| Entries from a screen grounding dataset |

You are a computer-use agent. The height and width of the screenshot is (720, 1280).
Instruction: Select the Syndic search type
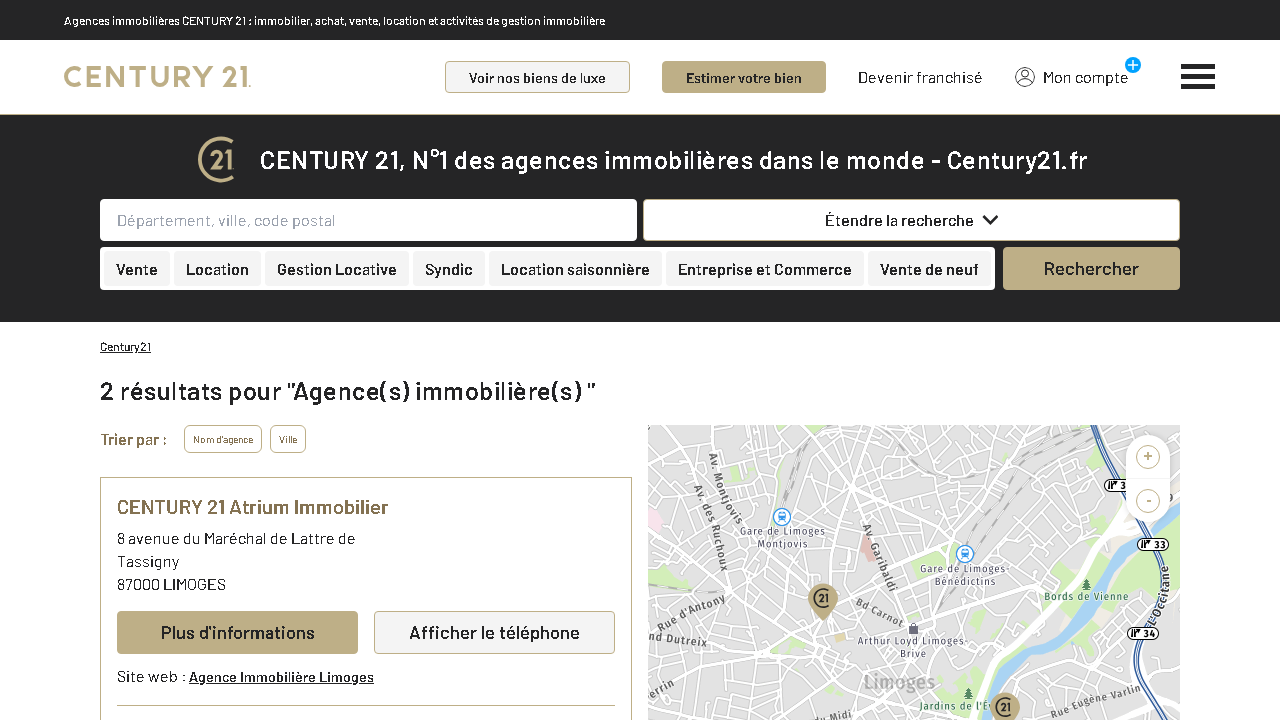point(449,269)
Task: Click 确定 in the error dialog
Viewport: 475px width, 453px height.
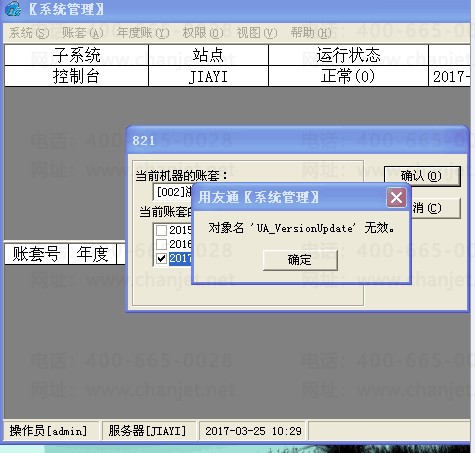Action: pos(300,260)
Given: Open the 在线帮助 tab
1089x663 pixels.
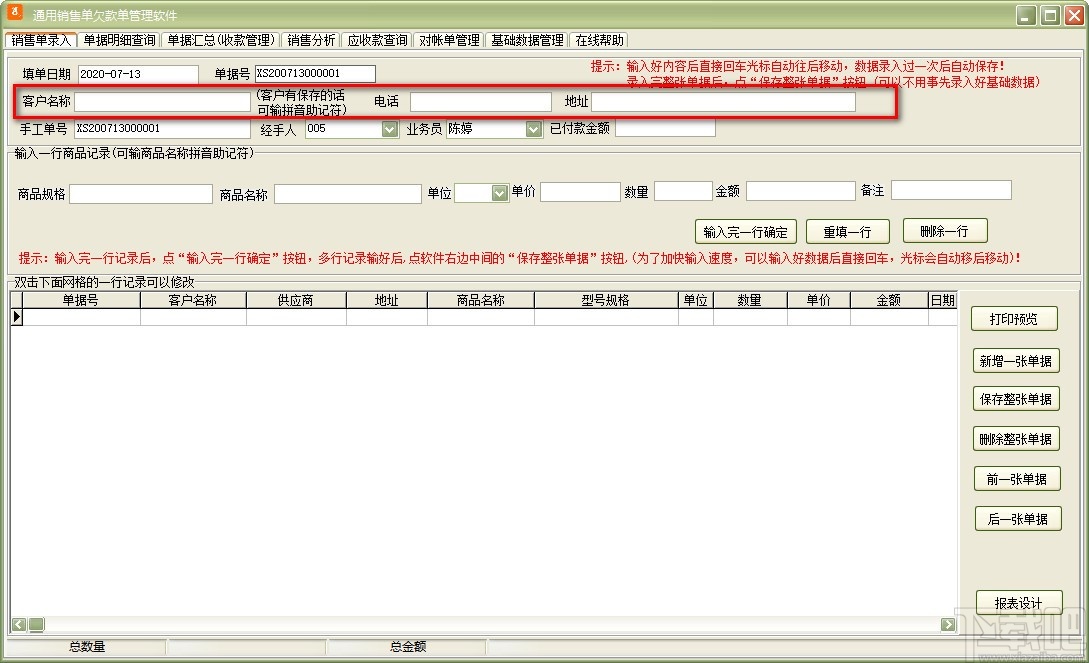Looking at the screenshot, I should point(598,40).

| Given instruction |
Reproduce every line of the entries above word for word, leaving out the pictures.

| The completed task |
You are a computer-use agent. The height and width of the screenshot is (720, 1280).
Instruction: Select the Syndic search type
point(449,269)
Task: Click 确定 in the error dialog
Viewport: 475px width, 453px height.
Action: pos(300,260)
Given: Open the 在线帮助 tab
1089x663 pixels.
Looking at the screenshot, I should point(598,40).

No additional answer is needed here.